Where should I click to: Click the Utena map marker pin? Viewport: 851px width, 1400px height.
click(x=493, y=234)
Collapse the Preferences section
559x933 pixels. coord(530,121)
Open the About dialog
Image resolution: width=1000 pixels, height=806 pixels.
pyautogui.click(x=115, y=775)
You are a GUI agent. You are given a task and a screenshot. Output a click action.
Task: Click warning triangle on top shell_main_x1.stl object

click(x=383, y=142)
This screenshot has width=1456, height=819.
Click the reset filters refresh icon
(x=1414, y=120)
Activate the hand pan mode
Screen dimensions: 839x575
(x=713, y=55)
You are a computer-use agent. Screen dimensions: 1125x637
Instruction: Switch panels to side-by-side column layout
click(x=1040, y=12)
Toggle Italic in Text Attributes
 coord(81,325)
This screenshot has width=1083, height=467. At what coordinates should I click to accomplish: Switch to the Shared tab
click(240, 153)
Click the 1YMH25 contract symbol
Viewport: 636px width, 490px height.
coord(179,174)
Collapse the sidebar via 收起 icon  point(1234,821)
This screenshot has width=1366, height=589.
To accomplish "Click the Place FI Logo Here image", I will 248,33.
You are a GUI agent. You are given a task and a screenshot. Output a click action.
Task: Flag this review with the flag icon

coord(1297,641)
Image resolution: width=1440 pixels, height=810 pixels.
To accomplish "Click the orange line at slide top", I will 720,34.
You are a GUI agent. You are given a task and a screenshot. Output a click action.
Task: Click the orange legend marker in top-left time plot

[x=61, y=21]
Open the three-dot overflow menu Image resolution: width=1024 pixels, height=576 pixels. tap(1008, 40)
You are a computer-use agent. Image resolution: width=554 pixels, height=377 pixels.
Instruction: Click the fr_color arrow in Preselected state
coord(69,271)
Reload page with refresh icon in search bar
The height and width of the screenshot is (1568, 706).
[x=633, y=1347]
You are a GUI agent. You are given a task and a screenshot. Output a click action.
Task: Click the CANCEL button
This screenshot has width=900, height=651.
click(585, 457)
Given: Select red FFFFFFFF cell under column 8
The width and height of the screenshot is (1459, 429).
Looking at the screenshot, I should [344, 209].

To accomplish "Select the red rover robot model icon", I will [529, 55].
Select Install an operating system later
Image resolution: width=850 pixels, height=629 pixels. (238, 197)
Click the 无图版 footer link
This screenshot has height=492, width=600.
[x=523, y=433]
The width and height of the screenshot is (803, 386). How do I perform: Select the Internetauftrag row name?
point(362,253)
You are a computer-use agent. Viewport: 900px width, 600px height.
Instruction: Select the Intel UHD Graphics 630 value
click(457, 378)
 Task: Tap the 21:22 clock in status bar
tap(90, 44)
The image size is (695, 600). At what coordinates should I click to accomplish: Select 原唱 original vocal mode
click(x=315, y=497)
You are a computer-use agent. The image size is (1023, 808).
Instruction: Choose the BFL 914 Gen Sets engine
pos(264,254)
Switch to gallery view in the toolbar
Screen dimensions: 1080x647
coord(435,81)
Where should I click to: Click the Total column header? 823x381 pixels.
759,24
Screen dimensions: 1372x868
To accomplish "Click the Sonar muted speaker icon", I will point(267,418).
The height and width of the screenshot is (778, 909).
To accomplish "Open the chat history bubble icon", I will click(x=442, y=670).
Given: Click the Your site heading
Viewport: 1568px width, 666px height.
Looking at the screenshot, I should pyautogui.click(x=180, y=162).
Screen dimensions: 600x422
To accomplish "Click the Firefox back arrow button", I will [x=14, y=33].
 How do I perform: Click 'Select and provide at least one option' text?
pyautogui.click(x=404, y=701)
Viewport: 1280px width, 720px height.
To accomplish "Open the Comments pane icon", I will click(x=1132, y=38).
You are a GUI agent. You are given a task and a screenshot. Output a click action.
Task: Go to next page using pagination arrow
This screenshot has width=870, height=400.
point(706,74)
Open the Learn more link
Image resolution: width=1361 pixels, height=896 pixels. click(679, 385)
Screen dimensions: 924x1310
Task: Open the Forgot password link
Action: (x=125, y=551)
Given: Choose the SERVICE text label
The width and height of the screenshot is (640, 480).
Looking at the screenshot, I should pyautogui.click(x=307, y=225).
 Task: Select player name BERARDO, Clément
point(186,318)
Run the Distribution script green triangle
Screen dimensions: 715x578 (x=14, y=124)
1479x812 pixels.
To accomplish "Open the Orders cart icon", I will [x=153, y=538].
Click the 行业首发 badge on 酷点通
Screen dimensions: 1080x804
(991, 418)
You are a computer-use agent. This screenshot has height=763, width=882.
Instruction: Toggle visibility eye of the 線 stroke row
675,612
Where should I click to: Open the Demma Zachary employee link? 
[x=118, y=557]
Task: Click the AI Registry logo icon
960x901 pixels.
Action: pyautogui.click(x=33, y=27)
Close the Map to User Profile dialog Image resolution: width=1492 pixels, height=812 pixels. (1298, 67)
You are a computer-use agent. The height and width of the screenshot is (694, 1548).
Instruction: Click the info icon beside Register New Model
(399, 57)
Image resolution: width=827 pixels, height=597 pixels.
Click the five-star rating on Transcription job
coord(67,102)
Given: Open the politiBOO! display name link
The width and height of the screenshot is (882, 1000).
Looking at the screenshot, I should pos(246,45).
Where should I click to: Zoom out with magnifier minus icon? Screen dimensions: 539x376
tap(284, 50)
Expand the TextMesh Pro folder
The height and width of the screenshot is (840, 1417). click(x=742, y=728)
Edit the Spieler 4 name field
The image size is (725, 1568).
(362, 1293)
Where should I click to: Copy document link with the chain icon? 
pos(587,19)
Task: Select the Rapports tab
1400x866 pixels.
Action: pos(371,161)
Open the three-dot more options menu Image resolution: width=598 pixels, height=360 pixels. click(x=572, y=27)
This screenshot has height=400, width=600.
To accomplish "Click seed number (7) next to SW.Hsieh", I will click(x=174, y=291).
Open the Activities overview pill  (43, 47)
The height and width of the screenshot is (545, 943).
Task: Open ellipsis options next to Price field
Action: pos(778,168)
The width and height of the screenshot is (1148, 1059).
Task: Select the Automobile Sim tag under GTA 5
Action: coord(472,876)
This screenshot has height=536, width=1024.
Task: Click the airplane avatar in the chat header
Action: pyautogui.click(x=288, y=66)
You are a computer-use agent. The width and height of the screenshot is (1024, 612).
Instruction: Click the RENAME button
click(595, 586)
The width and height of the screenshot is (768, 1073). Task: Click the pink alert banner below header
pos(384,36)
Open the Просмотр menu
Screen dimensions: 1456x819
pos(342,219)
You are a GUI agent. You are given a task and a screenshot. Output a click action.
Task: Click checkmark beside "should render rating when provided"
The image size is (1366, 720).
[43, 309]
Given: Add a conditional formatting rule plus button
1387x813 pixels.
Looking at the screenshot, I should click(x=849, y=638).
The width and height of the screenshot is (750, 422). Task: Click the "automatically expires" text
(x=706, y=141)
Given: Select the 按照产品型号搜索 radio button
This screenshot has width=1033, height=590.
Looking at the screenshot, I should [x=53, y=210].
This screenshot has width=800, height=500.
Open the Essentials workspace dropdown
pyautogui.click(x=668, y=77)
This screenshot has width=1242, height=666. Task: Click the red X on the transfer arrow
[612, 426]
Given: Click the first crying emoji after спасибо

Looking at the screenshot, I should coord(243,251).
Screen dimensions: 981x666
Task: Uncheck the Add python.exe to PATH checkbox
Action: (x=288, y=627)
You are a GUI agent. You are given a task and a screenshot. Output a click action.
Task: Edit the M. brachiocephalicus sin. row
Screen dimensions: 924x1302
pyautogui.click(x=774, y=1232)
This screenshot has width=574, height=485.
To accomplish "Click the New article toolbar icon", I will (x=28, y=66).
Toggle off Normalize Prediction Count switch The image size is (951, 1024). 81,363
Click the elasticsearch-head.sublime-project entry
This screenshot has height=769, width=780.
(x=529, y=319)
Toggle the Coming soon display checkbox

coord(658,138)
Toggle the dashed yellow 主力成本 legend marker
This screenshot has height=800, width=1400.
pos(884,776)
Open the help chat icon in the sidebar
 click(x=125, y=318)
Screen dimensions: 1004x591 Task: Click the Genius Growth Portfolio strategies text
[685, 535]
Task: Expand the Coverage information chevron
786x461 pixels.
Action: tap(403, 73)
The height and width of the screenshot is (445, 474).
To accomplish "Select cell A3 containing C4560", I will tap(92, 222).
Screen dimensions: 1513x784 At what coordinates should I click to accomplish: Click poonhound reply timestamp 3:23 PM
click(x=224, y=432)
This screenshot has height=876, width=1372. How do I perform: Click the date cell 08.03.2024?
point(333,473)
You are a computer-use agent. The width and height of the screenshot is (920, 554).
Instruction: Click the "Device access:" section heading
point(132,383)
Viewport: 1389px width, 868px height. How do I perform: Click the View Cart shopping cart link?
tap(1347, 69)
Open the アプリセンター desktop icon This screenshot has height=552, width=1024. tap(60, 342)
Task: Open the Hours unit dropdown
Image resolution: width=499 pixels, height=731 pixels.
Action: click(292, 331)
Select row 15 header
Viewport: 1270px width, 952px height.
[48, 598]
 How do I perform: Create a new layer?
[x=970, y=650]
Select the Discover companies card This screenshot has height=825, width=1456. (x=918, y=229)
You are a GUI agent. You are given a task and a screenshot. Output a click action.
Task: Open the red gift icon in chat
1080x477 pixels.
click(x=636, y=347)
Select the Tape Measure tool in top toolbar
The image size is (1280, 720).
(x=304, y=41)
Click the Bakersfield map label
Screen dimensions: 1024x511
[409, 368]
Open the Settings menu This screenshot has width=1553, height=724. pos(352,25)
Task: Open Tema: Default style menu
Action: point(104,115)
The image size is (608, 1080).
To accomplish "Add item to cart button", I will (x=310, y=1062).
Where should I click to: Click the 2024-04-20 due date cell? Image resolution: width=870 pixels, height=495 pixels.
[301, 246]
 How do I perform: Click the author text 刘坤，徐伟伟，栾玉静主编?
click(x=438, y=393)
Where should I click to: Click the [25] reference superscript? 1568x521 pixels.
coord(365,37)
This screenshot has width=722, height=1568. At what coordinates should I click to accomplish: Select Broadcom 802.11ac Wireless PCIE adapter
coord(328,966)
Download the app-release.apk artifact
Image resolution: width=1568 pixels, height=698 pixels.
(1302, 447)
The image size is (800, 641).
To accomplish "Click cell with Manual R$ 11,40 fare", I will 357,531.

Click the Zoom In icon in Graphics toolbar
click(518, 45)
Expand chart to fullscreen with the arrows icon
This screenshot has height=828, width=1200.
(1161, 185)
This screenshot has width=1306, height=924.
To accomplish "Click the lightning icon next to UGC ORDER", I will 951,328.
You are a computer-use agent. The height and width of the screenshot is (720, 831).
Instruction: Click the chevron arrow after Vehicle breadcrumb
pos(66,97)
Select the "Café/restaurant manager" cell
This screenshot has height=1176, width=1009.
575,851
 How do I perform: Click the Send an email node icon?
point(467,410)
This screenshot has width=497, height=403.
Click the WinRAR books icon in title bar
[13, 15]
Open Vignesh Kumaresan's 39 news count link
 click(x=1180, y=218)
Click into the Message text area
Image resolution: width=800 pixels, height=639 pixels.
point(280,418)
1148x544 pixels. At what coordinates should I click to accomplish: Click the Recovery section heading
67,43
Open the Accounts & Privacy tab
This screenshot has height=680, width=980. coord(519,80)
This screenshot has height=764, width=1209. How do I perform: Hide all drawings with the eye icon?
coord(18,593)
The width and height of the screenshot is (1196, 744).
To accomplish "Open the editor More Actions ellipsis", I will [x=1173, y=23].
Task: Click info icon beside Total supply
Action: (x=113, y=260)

+ + + + +

# WHAT TO PRODUCE:
Every line with the word "three" in it should be copied from the listing above.

# EXERCISE OUTPUT:
Open the three-dot overflow menu Image resolution: width=1024 pixels, height=576 pixels. tap(1008, 40)
Open the three-dot more options menu Image resolution: width=598 pixels, height=360 pixels. click(x=572, y=27)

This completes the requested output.